* _PROVIDED INFORMATION_
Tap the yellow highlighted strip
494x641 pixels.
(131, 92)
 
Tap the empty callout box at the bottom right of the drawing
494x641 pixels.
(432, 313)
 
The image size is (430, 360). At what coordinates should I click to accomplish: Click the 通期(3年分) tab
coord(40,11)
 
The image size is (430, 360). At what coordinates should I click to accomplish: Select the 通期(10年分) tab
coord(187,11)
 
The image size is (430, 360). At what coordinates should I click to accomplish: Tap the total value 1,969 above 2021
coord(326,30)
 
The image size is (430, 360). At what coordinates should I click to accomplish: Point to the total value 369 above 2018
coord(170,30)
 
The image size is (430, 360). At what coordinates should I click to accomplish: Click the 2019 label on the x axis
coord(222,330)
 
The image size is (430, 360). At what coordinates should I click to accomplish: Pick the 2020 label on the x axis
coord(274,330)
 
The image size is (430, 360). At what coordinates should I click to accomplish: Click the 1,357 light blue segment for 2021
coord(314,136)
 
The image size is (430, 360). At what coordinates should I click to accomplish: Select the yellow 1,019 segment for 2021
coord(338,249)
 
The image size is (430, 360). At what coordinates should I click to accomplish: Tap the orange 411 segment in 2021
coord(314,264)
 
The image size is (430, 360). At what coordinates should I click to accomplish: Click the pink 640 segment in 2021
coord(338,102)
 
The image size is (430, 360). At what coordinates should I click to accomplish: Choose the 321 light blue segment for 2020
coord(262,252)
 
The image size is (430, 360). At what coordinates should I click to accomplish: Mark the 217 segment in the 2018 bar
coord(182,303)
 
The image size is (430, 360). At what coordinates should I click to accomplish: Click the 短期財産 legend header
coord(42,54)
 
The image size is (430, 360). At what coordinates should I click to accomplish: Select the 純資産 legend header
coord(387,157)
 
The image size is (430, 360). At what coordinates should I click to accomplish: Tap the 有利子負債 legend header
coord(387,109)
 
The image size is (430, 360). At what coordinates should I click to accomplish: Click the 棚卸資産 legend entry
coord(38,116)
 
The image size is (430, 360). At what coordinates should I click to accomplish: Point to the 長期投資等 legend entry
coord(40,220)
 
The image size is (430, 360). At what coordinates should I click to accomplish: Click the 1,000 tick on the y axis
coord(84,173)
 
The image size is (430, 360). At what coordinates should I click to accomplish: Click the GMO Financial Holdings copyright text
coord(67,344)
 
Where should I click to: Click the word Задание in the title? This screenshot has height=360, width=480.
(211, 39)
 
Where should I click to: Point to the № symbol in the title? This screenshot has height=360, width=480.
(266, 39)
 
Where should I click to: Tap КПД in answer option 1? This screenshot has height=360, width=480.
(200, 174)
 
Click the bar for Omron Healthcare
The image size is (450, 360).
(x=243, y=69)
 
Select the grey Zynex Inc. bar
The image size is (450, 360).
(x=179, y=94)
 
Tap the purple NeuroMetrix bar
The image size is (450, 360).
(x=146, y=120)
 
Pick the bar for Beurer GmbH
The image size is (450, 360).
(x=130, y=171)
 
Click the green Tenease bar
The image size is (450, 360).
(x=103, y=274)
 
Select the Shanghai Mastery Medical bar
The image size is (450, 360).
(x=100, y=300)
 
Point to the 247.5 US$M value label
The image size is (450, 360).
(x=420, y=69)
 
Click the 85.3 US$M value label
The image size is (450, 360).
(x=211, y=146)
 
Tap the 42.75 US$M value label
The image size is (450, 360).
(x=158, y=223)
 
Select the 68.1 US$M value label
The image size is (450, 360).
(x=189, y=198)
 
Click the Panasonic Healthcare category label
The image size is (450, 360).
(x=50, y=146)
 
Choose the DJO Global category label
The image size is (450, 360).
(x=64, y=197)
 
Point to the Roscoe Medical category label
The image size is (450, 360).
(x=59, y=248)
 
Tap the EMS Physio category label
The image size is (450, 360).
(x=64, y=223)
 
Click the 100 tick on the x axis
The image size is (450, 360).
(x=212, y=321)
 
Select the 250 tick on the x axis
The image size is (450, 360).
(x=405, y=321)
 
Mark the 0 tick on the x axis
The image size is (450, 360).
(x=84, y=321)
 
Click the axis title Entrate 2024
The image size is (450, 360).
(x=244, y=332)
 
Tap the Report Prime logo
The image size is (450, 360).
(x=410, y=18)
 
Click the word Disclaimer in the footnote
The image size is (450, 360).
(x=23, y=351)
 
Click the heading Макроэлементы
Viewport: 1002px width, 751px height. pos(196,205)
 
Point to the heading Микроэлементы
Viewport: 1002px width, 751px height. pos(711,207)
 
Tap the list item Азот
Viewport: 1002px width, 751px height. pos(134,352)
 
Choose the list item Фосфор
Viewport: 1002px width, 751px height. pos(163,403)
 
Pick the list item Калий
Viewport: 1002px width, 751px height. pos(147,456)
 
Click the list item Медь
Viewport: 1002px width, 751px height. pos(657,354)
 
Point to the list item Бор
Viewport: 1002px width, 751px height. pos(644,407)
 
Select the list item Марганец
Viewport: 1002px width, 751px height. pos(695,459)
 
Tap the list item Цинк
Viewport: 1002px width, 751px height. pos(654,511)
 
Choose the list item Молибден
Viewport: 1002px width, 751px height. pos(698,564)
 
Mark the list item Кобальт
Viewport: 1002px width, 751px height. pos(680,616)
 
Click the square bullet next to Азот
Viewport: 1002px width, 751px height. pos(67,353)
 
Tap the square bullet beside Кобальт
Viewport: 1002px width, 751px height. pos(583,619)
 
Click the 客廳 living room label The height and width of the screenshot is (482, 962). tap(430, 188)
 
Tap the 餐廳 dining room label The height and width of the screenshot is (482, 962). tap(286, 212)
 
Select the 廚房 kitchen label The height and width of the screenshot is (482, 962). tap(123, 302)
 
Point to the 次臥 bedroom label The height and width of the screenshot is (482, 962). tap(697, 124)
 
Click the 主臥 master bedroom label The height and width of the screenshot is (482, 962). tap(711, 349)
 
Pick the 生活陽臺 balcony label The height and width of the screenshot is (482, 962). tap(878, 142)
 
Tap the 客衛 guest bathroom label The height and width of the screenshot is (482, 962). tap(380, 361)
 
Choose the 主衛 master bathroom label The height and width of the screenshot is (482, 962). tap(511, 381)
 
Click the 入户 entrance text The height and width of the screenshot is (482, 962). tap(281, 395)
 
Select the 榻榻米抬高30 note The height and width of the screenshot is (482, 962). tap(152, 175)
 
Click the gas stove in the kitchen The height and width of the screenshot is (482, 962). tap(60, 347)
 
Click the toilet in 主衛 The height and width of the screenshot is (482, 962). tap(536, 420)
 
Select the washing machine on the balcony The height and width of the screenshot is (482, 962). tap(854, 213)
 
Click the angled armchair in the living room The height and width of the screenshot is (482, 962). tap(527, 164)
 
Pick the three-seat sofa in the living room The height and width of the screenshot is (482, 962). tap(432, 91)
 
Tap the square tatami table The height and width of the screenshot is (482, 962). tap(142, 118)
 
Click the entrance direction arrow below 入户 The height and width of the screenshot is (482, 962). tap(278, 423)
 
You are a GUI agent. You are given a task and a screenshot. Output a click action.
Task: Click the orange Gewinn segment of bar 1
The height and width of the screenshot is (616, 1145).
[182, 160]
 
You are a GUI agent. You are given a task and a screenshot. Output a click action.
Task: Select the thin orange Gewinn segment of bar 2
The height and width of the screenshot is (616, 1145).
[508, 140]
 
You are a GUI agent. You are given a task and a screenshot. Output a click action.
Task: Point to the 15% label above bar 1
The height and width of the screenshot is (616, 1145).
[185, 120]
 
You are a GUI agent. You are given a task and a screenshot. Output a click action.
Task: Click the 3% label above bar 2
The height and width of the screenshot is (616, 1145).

* _PROBLEM_
Pull out every line of the records above that contains the string "orange", counting a match only when uppercase and lowercase are the same.

* _WRITTEN RESPONSE_
The image size is (430, 360). At what coordinates should I click to accomplish: Tap the orange 411 segment in 2021
Task: Click the orange Gewinn segment of bar 1
Task: Select the thin orange Gewinn segment of bar 2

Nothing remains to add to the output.